____ Records for this task

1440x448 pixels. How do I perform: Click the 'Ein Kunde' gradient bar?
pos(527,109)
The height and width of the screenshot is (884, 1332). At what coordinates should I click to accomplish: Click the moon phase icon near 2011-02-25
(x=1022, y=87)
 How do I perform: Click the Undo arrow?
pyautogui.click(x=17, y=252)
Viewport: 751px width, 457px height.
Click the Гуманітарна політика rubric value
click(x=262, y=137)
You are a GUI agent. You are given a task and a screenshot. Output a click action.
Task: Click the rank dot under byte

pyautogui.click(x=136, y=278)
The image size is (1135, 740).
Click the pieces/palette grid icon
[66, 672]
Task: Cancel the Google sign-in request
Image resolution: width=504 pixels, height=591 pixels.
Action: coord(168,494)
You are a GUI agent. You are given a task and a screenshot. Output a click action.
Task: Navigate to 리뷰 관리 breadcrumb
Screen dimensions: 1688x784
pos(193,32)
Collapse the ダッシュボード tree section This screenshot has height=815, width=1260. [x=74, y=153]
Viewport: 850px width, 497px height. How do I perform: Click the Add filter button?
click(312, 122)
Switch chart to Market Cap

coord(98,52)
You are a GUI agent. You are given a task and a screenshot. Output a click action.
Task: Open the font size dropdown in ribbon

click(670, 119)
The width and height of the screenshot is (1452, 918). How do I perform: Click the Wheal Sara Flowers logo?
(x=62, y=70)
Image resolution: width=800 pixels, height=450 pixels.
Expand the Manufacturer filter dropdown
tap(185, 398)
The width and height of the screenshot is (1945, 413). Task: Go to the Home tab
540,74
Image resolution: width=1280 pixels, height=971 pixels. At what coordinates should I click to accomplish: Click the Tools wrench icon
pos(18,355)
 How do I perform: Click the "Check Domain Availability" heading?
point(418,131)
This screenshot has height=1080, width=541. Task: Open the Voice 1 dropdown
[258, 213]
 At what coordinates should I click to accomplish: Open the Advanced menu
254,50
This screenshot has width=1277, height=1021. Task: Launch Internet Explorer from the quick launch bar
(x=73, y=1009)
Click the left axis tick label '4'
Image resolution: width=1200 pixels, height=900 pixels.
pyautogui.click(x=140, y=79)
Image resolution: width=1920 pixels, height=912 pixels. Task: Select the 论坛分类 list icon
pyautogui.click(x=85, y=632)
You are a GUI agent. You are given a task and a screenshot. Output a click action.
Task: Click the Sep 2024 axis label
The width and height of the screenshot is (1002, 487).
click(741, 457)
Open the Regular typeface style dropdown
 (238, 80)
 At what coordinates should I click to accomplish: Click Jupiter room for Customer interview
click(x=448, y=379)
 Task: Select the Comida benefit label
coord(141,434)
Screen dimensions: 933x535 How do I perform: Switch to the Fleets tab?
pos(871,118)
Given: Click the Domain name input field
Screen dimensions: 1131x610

________

**Problem requirements**.
Give an exact copy of the lines above from the line with "Image resolution: width=800" up to and including the line with "Click the left axis tick label '4'", and leave everything else out.

**Output**.
Image resolution: width=800 pixels, height=450 pixels.
Expand the Manufacturer filter dropdown
tap(185, 398)
The width and height of the screenshot is (1945, 413). Task: Go to the Home tab
540,74
Image resolution: width=1280 pixels, height=971 pixels. At what coordinates should I click to accomplish: Click the Tools wrench icon
pos(18,355)
 How do I perform: Click the "Check Domain Availability" heading?
point(418,131)
This screenshot has height=1080, width=541. Task: Open the Voice 1 dropdown
[258, 213]
 At what coordinates should I click to accomplish: Open the Advanced menu
254,50
This screenshot has width=1277, height=1021. Task: Launch Internet Explorer from the quick launch bar
(x=73, y=1009)
Click the left axis tick label '4'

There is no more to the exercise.